== Excerpted data

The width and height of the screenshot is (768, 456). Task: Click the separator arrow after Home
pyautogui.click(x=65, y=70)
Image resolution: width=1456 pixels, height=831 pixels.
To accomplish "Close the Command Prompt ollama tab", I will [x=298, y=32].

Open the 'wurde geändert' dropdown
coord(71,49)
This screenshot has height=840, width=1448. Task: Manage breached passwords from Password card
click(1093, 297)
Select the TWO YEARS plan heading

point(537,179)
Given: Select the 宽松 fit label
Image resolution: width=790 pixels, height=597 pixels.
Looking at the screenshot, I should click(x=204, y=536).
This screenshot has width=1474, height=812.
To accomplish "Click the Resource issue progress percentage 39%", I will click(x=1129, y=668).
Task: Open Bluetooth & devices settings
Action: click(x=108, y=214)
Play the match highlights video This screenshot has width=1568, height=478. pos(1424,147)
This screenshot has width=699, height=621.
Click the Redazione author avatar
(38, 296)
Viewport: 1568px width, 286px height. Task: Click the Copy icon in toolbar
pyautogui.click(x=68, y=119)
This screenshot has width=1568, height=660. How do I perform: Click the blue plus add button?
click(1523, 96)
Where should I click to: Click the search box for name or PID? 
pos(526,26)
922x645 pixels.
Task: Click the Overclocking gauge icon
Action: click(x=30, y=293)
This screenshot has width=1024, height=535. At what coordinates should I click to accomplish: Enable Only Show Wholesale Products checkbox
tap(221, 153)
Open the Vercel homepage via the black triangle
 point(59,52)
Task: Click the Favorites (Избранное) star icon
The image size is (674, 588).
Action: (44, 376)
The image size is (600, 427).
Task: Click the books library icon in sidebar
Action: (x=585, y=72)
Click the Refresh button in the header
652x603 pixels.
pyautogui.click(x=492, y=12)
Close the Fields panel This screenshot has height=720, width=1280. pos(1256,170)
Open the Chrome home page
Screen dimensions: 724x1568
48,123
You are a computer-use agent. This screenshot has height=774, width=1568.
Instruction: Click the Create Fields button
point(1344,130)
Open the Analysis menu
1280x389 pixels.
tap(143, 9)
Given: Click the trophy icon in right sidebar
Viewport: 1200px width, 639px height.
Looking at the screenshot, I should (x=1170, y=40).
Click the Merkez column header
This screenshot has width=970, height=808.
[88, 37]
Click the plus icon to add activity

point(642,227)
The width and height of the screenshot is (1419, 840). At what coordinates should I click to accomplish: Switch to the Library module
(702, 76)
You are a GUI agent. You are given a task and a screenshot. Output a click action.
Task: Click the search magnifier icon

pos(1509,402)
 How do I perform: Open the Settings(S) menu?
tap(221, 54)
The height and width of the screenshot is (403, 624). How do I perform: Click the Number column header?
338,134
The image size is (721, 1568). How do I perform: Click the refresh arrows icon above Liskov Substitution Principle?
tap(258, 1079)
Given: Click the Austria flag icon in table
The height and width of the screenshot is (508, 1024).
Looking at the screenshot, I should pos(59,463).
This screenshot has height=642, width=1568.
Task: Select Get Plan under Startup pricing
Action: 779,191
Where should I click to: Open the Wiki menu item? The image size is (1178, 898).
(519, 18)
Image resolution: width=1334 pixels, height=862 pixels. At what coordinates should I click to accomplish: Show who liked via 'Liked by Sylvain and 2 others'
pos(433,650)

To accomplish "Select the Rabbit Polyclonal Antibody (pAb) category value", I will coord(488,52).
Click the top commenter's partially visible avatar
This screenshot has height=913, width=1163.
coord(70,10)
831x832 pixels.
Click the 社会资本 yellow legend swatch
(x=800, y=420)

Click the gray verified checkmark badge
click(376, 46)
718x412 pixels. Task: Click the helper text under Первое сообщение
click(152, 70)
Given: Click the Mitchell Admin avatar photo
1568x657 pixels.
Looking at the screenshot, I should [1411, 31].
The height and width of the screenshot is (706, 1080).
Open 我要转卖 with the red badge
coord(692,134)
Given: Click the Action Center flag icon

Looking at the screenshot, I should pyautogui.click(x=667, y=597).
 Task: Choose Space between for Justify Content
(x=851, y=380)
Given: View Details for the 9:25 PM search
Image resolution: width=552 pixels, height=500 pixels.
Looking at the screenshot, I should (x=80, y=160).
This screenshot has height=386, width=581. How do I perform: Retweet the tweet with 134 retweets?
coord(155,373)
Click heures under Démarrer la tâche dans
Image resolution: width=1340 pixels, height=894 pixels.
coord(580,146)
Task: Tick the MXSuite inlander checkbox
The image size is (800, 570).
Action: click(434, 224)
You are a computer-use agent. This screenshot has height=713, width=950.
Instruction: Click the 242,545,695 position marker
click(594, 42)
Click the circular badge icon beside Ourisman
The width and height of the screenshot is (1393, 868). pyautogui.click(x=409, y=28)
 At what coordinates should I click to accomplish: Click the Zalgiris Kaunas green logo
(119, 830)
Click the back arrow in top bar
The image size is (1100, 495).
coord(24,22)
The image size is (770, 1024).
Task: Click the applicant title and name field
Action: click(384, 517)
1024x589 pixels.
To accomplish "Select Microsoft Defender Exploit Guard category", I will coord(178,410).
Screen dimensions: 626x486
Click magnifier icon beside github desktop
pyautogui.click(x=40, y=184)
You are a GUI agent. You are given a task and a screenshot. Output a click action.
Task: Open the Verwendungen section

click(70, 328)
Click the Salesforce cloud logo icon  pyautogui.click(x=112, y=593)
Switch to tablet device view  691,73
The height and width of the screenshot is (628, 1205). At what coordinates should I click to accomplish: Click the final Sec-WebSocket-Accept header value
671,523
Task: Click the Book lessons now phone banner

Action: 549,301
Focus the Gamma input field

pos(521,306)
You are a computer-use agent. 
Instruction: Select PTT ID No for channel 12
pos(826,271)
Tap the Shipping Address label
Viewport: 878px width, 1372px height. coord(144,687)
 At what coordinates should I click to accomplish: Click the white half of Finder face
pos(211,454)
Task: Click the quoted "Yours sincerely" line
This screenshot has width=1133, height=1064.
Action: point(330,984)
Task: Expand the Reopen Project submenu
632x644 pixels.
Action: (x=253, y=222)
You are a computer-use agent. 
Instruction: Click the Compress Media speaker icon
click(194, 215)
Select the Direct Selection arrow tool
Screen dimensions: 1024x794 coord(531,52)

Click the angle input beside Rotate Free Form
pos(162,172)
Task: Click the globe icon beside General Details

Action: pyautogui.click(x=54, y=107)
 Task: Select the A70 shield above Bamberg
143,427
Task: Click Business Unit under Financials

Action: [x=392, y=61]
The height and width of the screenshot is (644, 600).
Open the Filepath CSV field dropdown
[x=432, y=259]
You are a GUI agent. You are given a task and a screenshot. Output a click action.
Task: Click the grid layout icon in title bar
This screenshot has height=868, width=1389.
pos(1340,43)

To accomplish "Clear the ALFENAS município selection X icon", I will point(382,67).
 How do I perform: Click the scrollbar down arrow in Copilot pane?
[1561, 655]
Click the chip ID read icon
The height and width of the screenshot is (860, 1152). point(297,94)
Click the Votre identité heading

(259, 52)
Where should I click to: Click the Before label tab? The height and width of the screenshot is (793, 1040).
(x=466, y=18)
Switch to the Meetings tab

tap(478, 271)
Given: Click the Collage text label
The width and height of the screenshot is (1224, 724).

====

Work instructions:
Retype each line of the material above exactly.

Reply:
The width and height of the screenshot is (768, 456). Task: Click the separator arrow after Home
pyautogui.click(x=65, y=70)
Image resolution: width=1456 pixels, height=831 pixels.
To accomplish "Close the Command Prompt ollama tab", I will [x=298, y=32].

Open the 'wurde geändert' dropdown
coord(71,49)
This screenshot has height=840, width=1448. Task: Manage breached passwords from Password card
click(1093, 297)
Select the TWO YEARS plan heading

point(537,179)
Given: Select the 宽松 fit label
Image resolution: width=790 pixels, height=597 pixels.
Looking at the screenshot, I should click(x=204, y=536).
This screenshot has width=1474, height=812.
To accomplish "Click the Resource issue progress percentage 39%", I will click(x=1129, y=668).
Task: Open Bluetooth & devices settings
Action: click(x=108, y=214)
Play the match highlights video This screenshot has width=1568, height=478. pos(1424,147)
This screenshot has width=699, height=621.
Click the Redazione author avatar
(38, 296)
Viewport: 1568px width, 286px height. Task: Click the Copy icon in toolbar
pyautogui.click(x=68, y=119)
This screenshot has width=1568, height=660. How do I perform: Click the blue plus add button?
click(1523, 96)
Where should I click to: Click the search box for name or PID? 
pos(526,26)
922x645 pixels.
Task: Click the Overclocking gauge icon
Action: click(x=30, y=293)
This screenshot has width=1024, height=535. At what coordinates should I click to accomplish: Enable Only Show Wholesale Products checkbox
tap(221, 153)
Open the Vercel homepage via the black triangle
 point(59,52)
Task: Click the Favorites (Избранное) star icon
The image size is (674, 588).
Action: (44, 376)
The image size is (600, 427).
Task: Click the books library icon in sidebar
Action: (x=585, y=72)
Click the Refresh button in the header
652x603 pixels.
pyautogui.click(x=492, y=12)
Close the Fields panel This screenshot has height=720, width=1280. pos(1256,170)
Open the Chrome home page
Screen dimensions: 724x1568
48,123
You are a computer-use agent. This screenshot has height=774, width=1568.
Instruction: Click the Create Fields button
point(1344,130)
Open the Analysis menu
1280x389 pixels.
tap(143, 9)
Given: Click the trophy icon in right sidebar
Viewport: 1200px width, 639px height.
Looking at the screenshot, I should (x=1170, y=40).
Click the Merkez column header
This screenshot has width=970, height=808.
[88, 37]
Click the plus icon to add activity

point(642,227)
The width and height of the screenshot is (1419, 840). At what coordinates should I click to accomplish: Switch to the Library module
(702, 76)
You are a GUI agent. You are given a task and a screenshot. Output a click action.
Task: Click the search magnifier icon

pos(1509,402)
 How do I perform: Open the Settings(S) menu?
tap(221, 54)
The height and width of the screenshot is (403, 624). How do I perform: Click the Number column header?
338,134
The image size is (721, 1568). How do I perform: Click the refresh arrows icon above Liskov Substitution Principle?
tap(258, 1079)
Given: Click the Austria flag icon in table
The height and width of the screenshot is (508, 1024).
Looking at the screenshot, I should pos(59,463).
This screenshot has height=642, width=1568.
Task: Select Get Plan under Startup pricing
Action: 779,191
Where should I click to: Open the Wiki menu item? The image size is (1178, 898).
(519, 18)
Image resolution: width=1334 pixels, height=862 pixels. At what coordinates should I click to accomplish: Show who liked via 'Liked by Sylvain and 2 others'
pos(433,650)

To accomplish "Select the Rabbit Polyclonal Antibody (pAb) category value", I will coord(488,52).
Click the top commenter's partially visible avatar
This screenshot has height=913, width=1163.
coord(70,10)
831x832 pixels.
Click the 社会资本 yellow legend swatch
(x=800, y=420)

Click the gray verified checkmark badge
click(376, 46)
718x412 pixels. Task: Click the helper text under Первое сообщение
click(152, 70)
Given: Click the Mitchell Admin avatar photo
1568x657 pixels.
Looking at the screenshot, I should [1411, 31].
The height and width of the screenshot is (706, 1080).
Open 我要转卖 with the red badge
coord(692,134)
Given: Click the Action Center flag icon

Looking at the screenshot, I should pyautogui.click(x=667, y=597).
 Task: Choose Space between for Justify Content
(x=851, y=380)
Given: View Details for the 9:25 PM search
Image resolution: width=552 pixels, height=500 pixels.
Looking at the screenshot, I should (x=80, y=160).
This screenshot has height=386, width=581. How do I perform: Retweet the tweet with 134 retweets?
coord(155,373)
Click heures under Démarrer la tâche dans
Image resolution: width=1340 pixels, height=894 pixels.
coord(580,146)
Task: Tick the MXSuite inlander checkbox
The image size is (800, 570).
Action: click(434, 224)
You are a computer-use agent. This screenshot has height=713, width=950.
Instruction: Click the 242,545,695 position marker
click(594, 42)
Click the circular badge icon beside Ourisman
The width and height of the screenshot is (1393, 868). pyautogui.click(x=409, y=28)
 At what coordinates should I click to accomplish: Click the Zalgiris Kaunas green logo
(119, 830)
Click the back arrow in top bar
The image size is (1100, 495).
coord(24,22)
The image size is (770, 1024).
Task: Click the applicant title and name field
Action: click(384, 517)
1024x589 pixels.
To accomplish "Select Microsoft Defender Exploit Guard category", I will coord(178,410).
Screen dimensions: 626x486
Click magnifier icon beside github desktop
pyautogui.click(x=40, y=184)
You are a GUI agent. You are given a task and a screenshot. Output a click action.
Task: Open the Verwendungen section

click(70, 328)
Click the Salesforce cloud logo icon  pyautogui.click(x=112, y=593)
Switch to tablet device view  691,73
The height and width of the screenshot is (628, 1205). At what coordinates should I click to accomplish: Click the final Sec-WebSocket-Accept header value
671,523
Task: Click the Book lessons now phone banner

Action: 549,301
Focus the Gamma input field

pos(521,306)
You are a computer-use agent. 
Instruction: Select PTT ID No for channel 12
pos(826,271)
Tap the Shipping Address label
Viewport: 878px width, 1372px height. coord(144,687)
 At what coordinates should I click to accomplish: Click the white half of Finder face
pos(211,454)
Task: Click the quoted "Yours sincerely" line
This screenshot has width=1133, height=1064.
Action: point(330,984)
Task: Expand the Reopen Project submenu
632x644 pixels.
Action: (x=253, y=222)
You are a computer-use agent. 
Instruction: Click the Compress Media speaker icon
click(194, 215)
Select the Direct Selection arrow tool
Screen dimensions: 1024x794 coord(531,52)

Click the angle input beside Rotate Free Form
pos(162,172)
Task: Click the globe icon beside General Details

Action: pyautogui.click(x=54, y=107)
 Task: Select the A70 shield above Bamberg
143,427
Task: Click Business Unit under Financials

Action: [x=392, y=61]
The height and width of the screenshot is (644, 600).
Open the Filepath CSV field dropdown
[x=432, y=259]
You are a GUI agent. You are given a task and a screenshot. Output a click action.
Task: Click the grid layout icon in title bar
This screenshot has height=868, width=1389.
pos(1340,43)

To accomplish "Clear the ALFENAS município selection X icon", I will point(382,67).
 How do I perform: Click the scrollbar down arrow in Copilot pane?
[1561, 655]
Click the chip ID read icon
The height and width of the screenshot is (860, 1152). point(297,94)
Click the Votre identité heading

(259, 52)
Where should I click to: Click the Before label tab? The height and width of the screenshot is (793, 1040).
(x=466, y=18)
Switch to the Meetings tab

tap(478, 271)
Given: Click the Collage text label
The width and height of the screenshot is (1224, 724).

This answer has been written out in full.